Do Sparse Subnetworks Exhibit Cognitively Aligned Attention? Effects of Pruning on Saliency Map Fidelity, Sparsity, and Concept Coherence
Sanish Suwal, Dipkamal Bhusal, Michael Clifford, Nidhi Rastogi
TL;DR
This work investigates how magnitude-based pruning with iterative fine-tuning affects interpretability in a ResNet-18 trained on ImageNette. The authors quantify interpretability using post-hoc explanations (Vanilla Gradients and Integrated Gradients) and fidelity metrics (ROAD MoRF and AOPC), alongside concept-level analysis with CRAFT, under a global pruning regime with mask $M$ and surviving weights $\theta\cdot M$. They find that light-to-moderate pruning sharpens saliency maps and preserves semantically coherent concepts, while aggressive pruning merges diverse features and degrades concept coherence, despite accurate predictions.
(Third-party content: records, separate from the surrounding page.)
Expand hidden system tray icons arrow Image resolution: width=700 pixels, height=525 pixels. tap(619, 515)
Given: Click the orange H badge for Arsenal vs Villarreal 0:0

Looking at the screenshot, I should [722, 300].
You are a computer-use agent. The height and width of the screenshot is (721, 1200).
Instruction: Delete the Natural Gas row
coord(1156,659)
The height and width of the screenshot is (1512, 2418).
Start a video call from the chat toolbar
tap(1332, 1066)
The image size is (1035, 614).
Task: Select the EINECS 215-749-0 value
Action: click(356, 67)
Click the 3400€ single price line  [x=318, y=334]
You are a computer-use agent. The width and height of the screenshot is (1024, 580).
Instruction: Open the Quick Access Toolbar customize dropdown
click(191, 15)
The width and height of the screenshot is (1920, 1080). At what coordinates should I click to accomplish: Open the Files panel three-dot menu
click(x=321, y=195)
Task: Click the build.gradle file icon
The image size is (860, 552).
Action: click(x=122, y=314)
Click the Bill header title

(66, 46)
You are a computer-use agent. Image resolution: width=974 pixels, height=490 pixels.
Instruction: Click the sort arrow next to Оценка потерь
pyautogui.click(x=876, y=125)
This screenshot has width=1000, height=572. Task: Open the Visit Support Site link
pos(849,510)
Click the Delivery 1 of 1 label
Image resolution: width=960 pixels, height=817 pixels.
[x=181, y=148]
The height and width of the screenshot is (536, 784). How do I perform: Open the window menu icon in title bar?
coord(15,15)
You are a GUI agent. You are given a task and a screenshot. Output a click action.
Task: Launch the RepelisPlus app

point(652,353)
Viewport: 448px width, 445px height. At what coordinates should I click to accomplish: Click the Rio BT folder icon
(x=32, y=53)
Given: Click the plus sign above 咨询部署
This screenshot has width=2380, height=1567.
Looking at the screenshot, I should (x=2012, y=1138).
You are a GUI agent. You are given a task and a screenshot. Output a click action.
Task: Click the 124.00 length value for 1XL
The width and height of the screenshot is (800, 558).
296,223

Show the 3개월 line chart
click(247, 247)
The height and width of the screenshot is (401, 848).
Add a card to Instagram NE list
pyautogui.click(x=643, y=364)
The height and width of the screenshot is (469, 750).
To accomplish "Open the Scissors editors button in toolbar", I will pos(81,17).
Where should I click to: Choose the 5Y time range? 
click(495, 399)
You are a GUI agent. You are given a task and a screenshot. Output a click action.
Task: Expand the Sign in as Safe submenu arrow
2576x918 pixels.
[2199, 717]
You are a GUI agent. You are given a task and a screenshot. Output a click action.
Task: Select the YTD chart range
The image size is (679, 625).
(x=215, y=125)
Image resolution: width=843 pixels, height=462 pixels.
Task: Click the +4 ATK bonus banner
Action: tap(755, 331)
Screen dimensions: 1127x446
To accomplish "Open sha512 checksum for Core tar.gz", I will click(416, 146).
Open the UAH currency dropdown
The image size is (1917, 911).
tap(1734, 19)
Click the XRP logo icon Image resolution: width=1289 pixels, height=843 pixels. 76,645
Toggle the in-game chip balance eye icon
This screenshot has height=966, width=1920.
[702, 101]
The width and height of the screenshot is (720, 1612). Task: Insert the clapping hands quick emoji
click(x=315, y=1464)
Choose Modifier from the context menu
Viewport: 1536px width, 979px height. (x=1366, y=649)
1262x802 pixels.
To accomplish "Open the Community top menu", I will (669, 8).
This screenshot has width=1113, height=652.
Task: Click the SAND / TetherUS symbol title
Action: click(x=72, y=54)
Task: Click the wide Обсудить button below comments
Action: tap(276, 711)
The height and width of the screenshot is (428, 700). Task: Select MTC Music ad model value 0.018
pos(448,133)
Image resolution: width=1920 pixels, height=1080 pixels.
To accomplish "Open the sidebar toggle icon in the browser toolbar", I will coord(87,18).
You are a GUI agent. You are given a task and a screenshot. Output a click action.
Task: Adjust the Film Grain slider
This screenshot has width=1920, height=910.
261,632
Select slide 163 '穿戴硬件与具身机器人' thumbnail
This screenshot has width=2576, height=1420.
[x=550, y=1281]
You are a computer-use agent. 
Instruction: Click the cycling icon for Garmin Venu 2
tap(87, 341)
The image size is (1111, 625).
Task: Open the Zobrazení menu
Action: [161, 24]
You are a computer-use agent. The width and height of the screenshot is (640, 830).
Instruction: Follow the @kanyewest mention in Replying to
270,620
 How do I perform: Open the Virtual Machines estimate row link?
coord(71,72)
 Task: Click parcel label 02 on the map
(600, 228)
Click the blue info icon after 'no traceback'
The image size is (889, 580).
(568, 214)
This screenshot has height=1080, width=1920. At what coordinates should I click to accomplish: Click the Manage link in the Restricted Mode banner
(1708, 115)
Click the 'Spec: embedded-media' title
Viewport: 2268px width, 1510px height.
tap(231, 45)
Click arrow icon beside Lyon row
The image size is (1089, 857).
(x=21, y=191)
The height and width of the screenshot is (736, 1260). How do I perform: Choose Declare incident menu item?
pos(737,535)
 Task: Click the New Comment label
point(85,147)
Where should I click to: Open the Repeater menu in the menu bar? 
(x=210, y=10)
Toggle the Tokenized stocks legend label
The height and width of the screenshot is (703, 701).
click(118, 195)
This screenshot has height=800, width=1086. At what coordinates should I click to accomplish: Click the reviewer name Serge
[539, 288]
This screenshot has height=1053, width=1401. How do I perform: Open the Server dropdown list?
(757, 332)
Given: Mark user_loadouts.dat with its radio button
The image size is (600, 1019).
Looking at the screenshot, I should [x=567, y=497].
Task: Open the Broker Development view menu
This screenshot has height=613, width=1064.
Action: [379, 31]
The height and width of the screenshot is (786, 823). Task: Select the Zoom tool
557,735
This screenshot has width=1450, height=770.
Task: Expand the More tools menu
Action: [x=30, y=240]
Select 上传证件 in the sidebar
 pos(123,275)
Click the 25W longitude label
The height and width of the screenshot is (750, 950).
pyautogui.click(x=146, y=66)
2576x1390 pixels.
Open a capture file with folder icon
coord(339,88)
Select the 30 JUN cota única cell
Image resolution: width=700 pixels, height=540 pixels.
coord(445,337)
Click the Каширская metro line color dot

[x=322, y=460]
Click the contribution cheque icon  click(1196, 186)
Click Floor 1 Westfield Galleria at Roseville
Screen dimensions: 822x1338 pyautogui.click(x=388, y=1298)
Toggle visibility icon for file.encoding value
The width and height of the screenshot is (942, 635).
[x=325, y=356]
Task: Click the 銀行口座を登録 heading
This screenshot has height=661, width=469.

These results imply that pruning can align human-aligned attention patterns under a careful sparsity regime, informing principled pruning strategies where interpretability is important.
Abstract
Prior works have shown that neural networks can be heavily pruned while preserving performance, but the impact of pruning on model interpretability remains unclear. In this work, we investigate how magnitude-based pruning followed by fine-tuning affects both low-level saliency maps and high-level concept representations. Using a ResNet-18 trained on ImageNette, we compare post-hoc explanations from Vanilla Gradients (VG) and Integrated Gradients (IG) across pruning levels, evaluating sparsity and faithfulness. We further apply CRAFT-based concept extraction to track changes in semantic coherence of learned concepts. Our results show that light-to-moderate pruning improves saliency-map focus and faithfulness while retaining distinct, semantically meaningful concepts. In contrast, aggressive pruning merges heterogeneous features, reducing saliency map sparsity and concept coherence despite maintaining accuracy. These findings suggest that while pruning can shape internal representations toward more human-aligned attention patterns, excessive pruning undermines interpretability.